20200226

Za jakie grzechy, dobry Boże?

 
 
 Jest chińskie powiedzenie: Czytasz jakąś książkę po raz pierwszy, poznajesz nowego przyjaciela; czytasz ją po raz drugi, spotykasz starego. Na pewno wielu z nas ma takie odczucie. Myślę, że nie mniej prawdziwie brzmi parafraza: Oglądasz jakiś film po raz pierwszy, poznajesz nowego przyjaciela; oglądasz po raz drugi, spotykasz starego. Ja ekranowych znajomych mam co najmniej kilku. Filmy, w których ich spotykam dzielę na grupki, w jednej z nich lokuję "rozśmieszacze" - lekarstwo na poprawienie nastroju.
 Nad odpowiedzią na pytanie "Za jakie grzechy?" zastanawia się francuskie małżeństwo, bohaterowie świetnej komedii, nie do końca zadowoleni z wyborów córek. Zięciowie: Żyd, Arab i Chińczyk nie są spełnieniem ich oczekiwań, pozostaje tylko nadzieja, że czwarta córka poślubi katolika i Francuza. Do czasu spełnienia tego marzenia, Marie i Claude są skazani na zmagania z własnymi uprzedzeniami.
 

kadr filmu "Za jakie grzechy, dobry Boże?

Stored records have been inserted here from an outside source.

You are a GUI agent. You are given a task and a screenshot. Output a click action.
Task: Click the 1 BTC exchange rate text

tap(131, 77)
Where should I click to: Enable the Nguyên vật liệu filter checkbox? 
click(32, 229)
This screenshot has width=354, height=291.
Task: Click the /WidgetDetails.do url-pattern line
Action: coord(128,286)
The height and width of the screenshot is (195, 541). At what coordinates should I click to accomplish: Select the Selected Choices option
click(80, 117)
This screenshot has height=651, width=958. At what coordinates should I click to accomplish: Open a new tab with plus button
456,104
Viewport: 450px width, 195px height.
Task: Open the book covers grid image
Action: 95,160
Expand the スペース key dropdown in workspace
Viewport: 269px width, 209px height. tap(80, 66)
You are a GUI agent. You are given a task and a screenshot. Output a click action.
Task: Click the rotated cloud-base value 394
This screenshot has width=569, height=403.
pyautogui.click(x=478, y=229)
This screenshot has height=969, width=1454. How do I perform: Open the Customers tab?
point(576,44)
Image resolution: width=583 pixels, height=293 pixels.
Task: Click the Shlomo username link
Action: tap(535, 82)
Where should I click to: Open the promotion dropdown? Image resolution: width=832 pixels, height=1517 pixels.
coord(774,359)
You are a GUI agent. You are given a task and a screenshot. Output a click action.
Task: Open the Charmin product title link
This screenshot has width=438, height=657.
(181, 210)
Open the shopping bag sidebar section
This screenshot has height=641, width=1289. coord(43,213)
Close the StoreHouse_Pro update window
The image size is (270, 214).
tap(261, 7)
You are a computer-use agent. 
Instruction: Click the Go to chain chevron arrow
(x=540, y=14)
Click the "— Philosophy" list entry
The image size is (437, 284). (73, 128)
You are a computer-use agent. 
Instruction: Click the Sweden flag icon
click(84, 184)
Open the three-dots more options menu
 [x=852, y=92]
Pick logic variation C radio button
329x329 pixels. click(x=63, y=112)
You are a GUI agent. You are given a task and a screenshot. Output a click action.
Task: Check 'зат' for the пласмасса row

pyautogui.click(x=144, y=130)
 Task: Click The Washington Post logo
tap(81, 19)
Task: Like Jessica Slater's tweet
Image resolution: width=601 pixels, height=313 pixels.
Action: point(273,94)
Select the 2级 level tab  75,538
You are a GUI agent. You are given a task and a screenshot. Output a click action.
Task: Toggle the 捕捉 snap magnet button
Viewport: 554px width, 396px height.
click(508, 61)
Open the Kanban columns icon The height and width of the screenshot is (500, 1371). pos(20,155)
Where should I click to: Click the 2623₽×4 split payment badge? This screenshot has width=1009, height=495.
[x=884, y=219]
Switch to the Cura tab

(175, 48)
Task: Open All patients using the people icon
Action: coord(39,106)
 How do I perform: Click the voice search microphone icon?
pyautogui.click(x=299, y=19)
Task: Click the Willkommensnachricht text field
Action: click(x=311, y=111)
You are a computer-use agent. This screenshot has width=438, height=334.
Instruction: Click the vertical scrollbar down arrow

 Uważam, że film jest doskonałą komedią, bo bawi, a jednocześnie porusza bardzo aktualny problem akceptacji ludzi innego wyznania i o innym kolorze skóry. Rozpisałam się o nim, bo obejrzałam ciąg dalszy historii tej samej rodziny (premiera była w 2019 roku).
 - I znowu zgrzeszyliśmy, dobry Boże - pytają, a może stwierdzają główni bohaterowie. Bardzo polecam.
 

kadr filmu "Za jakie grzechy, dobry Boże?"

 Wierzyłam kiedyś, że Francuzi robią dobre filmy kostiumowe i ekranizacje książek, a od kilku lat dodałam jeszcze jeden gatunek - komedie. Są wśród nich takie tytuły, do których wracam. Na mojej francuskiej playliście "rozśmieszaczy" jest m.in. rewelacyjna komedia "Jeszcze dalej, niż północ" (jest też jej inna wersja osadzona we włoskich realiach - "Witaj na południu"). W obu przypadkach główny bohater zostaje oddelegowany do "gorszego" regionu kraju, o którym krążą nieprawdziwe, powszechnie powtarzane opinie. Lubię te filmy za ich lekkość, za humorystyczne spojrzenie na ludzkie wady (jednocześnie skłaniające do refleksji), a także dlatego, że nie są przesycone wulgaryzmami. ©

Kilka moich ulubionych tytułów:
  • "Jeszcze dalej, niż północ" (2008 r.) - w rolach głównych: Kad Merad, Dany Boon (także reżyser i współautor scenariusza); "Witaj na południu" (2010 r.) - w roli głównej: Claudio Bisio.
  • "Za jakie grzechy, dobry Boże?" (2014 r.); "I znowu zgrzeszyliśmy, dobry Boże" (2019 r.) - w rolach głównych: Chantal Lauby, Christian Clavier.
  • "Moje skarby" (2017 r.) - Jean Reno.
  • "Grunt to rodzinka" (2004 r.) - w rolach głównych: Christian Clavier (także współautor scenariusza) i Jean Reno.
  • "Dusigrosz" (2016 r.) - w roli głównej: Dany Boon.
  • "Wyszłam za mąż, zaraz wracam" (2012 r.) - w rolach głównych: Diane Kruger, Dany Boon.
  • "Tais-toi" (2003) - w rolach głównych: Jean Reno, Gerard Depardieu.